It would be nice to think that Alex Horton's problems with the new GI Bill represented an isolated incident - but I'm waiting for confirmation of eligibility myself, and I can't say I'm happy with the speed of the process. That's not a confidence builder, to say the least - and Alex's experience doesn't surprise me.

"Government bureaucracy" is to be blamed, to be sure. But credit the VA with admitting up front they couldn't get it done if given a year to prepare:

The new GI Bill's effective date of Aug. 1, 2009, is to give the Department of Veterans Affairs time to implement the complex benefit. But VA officials suggest a year is not long enough.

Keith R. Pedigo, a senior VA official, told the veterans' affairs committees in May that the VA "does not have a payment system or the appropriate number of trained personnel to administer the program." To deploy a new payment system alone would take 24 months, he said.

A cynic might think that was nothing more than a ploy to get more "resources" for the VA. Given that the predicted failure occurred even after "a 15 percent increase over last year's funding levels and the largest increase in the VA budget in more than 30 years" we'll have to assume that wasn't enough.

The answer to this was predictable, too:

To win Bush's endorsement, the House included a transferability feature so that military careerists can transfer unused education benefits to their spouse or children. To transfer a full 36 months of benefits, a member would have to have at least six years in service and agree to serve four more. A member will need 10 years' service to transfer benefits to children.

The secretaries of Defense and Veterans Affairs would be able to change the years of service requirement for transferability.
<...>
Defense officials lauded final House action to insert the transferability feature, saying this was a priority both for the administration and career servicemembers. Some details still need to be worked, including whether members with 10 or more years of service would have to serve for four more years to win transferability.

The decision was that even someone with 20 years would need to serve more - and that those who'd already retired were SOL. (Though I have to acknowledge here that denying the transferability benefit to a small demographic group with college age kids - and thus likely to use it - is a smart move, money wise, and not likely to raise any serious complaints.)

And if you don't think the VA folks are overworked, how else can you explain the inability to even remember the names of the people who work for you?

WASHINGTON (CNN) -- While hundreds of thousands of disability claims lay backlogged at the Department of Veterans Affairs, thousands of technology employees at the department received $24 million in bonuses, a new report says.
<...>
Four high-level employees received about $60,000, $73,000, $58,000, and $59,000, respectively, according to the report, without sufficient justification.
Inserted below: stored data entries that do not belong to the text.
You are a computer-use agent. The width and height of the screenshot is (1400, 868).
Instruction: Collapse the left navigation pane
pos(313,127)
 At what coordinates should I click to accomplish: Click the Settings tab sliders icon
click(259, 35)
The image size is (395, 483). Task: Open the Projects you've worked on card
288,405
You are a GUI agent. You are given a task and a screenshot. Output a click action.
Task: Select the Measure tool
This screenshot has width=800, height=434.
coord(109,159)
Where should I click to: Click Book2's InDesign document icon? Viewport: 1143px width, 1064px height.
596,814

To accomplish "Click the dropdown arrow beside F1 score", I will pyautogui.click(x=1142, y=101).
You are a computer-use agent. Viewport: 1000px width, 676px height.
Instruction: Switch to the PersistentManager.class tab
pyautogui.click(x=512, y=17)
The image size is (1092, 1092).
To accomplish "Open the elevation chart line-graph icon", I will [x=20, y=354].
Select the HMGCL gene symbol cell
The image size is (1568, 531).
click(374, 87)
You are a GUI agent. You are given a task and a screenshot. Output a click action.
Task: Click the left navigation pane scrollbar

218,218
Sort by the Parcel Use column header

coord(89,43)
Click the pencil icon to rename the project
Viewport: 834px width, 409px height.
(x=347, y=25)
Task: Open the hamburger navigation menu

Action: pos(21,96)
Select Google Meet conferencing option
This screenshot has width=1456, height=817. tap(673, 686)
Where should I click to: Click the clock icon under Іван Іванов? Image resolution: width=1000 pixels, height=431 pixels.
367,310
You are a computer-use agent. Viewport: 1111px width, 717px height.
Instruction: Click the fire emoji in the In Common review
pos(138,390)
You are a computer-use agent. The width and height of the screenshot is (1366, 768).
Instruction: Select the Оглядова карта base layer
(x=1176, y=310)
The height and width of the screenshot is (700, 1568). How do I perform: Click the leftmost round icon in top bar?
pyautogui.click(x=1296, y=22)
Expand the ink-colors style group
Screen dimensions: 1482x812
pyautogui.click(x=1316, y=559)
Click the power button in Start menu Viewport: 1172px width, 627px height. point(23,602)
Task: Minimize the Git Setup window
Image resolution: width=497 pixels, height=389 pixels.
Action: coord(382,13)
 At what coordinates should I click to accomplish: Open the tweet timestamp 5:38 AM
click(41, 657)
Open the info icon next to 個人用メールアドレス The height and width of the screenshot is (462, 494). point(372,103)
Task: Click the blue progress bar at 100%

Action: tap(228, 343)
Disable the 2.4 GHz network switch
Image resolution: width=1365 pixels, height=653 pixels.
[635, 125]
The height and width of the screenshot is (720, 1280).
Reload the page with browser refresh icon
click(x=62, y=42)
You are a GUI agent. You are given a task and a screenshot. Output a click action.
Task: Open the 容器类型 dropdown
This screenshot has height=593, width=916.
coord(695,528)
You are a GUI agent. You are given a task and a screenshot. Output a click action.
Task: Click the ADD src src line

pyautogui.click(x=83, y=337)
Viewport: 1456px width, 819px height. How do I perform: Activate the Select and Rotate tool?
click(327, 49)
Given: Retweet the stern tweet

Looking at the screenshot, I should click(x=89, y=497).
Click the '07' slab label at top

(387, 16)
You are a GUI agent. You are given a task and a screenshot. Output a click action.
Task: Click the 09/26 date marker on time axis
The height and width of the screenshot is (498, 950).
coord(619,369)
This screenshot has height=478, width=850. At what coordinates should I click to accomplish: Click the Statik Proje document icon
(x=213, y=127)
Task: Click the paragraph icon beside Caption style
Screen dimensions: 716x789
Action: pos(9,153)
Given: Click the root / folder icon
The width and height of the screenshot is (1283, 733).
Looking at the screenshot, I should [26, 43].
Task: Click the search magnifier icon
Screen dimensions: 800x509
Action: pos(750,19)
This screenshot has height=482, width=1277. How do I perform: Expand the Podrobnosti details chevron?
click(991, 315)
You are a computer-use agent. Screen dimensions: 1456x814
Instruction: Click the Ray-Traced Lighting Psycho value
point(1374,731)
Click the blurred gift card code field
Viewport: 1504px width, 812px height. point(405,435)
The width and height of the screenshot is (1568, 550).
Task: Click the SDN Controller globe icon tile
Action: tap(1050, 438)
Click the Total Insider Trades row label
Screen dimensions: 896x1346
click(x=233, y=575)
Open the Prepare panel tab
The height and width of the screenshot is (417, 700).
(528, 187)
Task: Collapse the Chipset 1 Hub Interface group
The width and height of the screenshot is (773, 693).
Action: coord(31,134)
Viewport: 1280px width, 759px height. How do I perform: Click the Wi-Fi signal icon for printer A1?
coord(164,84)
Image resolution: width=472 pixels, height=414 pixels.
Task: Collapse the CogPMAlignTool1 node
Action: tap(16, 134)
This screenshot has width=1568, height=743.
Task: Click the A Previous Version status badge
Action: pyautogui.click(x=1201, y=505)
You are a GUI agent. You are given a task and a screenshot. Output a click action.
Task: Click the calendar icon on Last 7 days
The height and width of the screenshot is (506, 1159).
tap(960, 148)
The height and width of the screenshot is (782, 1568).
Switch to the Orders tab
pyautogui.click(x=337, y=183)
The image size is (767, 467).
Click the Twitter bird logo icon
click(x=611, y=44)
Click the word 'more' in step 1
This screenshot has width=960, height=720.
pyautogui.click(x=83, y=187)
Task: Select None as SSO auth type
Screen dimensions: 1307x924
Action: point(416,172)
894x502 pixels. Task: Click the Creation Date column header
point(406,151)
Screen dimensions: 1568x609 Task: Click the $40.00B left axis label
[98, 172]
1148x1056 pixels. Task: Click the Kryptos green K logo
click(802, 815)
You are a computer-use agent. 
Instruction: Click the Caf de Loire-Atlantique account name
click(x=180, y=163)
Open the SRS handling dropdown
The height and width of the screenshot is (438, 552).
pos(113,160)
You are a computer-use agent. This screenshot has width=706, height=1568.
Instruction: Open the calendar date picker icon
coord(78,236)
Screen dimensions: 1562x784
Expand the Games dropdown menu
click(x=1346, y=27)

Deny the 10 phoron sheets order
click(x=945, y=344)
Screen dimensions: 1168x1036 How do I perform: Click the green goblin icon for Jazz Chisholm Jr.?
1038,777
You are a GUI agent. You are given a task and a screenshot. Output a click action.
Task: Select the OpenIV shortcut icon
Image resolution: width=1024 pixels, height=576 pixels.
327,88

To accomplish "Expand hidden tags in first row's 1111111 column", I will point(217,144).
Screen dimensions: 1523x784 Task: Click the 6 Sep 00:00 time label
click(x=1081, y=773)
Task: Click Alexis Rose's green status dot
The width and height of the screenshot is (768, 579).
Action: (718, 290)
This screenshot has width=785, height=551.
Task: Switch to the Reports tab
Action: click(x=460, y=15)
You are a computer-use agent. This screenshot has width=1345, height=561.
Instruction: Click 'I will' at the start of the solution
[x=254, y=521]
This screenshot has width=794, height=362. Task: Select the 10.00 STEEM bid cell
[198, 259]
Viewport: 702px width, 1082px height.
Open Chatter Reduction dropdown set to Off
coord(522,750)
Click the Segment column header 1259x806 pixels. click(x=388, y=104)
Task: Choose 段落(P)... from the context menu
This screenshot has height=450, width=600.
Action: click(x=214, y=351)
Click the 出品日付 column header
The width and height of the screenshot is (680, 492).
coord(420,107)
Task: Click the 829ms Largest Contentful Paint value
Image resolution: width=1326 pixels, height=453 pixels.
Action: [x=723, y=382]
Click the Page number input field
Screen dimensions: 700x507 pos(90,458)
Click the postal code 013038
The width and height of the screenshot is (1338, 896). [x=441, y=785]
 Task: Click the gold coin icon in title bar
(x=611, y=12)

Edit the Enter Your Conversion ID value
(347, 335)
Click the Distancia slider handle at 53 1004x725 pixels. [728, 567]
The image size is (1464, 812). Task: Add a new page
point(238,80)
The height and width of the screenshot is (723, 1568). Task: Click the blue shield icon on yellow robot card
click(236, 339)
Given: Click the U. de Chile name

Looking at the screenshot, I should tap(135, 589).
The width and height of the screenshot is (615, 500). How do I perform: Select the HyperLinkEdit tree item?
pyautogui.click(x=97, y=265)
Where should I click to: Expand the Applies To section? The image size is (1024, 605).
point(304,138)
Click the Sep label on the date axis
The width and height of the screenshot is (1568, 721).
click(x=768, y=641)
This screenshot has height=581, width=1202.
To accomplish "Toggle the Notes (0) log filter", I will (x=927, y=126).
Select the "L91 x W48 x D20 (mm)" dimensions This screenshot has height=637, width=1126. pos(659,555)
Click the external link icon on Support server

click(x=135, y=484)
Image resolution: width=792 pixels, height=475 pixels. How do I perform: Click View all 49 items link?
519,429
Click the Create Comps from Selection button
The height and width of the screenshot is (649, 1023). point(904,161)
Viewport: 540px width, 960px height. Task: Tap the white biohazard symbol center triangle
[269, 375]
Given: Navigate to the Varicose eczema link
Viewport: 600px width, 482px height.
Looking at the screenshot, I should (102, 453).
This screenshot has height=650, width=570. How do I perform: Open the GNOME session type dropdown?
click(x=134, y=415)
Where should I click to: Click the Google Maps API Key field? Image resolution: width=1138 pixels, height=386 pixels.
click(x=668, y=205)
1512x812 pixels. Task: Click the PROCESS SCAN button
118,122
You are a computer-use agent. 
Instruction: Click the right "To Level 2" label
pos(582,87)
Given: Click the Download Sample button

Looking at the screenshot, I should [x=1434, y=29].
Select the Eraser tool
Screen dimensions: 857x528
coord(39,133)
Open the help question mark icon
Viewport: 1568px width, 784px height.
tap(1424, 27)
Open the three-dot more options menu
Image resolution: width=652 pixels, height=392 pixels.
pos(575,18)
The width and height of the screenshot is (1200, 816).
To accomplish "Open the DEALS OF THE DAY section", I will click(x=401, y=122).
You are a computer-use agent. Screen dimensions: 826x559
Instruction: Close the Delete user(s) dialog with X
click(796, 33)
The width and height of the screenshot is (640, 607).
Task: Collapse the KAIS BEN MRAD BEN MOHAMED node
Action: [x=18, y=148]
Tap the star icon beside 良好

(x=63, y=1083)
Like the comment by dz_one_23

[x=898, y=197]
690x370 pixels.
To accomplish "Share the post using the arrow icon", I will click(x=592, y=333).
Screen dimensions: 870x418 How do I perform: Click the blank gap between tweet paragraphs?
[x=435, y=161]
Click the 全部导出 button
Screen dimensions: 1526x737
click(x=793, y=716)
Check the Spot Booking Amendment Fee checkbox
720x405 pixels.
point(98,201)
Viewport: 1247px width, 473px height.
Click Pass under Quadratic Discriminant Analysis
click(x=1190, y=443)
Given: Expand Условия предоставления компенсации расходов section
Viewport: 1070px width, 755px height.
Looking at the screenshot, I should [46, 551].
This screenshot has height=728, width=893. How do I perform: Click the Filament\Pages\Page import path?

Another employee received a $4,500 performance award within the first 90 days of her employment from a manager who said that she did not even remember her.

None of that gets the sort of attention that the original story about the election-year Bill did - but Alex got a response:

Within hours of this post going live, I was given the opportunity to discuss my situation with Keith Wilson, the Veterans Benefits Administration Director of Education Service at the VA. Keith was eager to assist me with my situation and is looking into the matter.

I'm looking forward to the results. I'm sure a lot of veterans are.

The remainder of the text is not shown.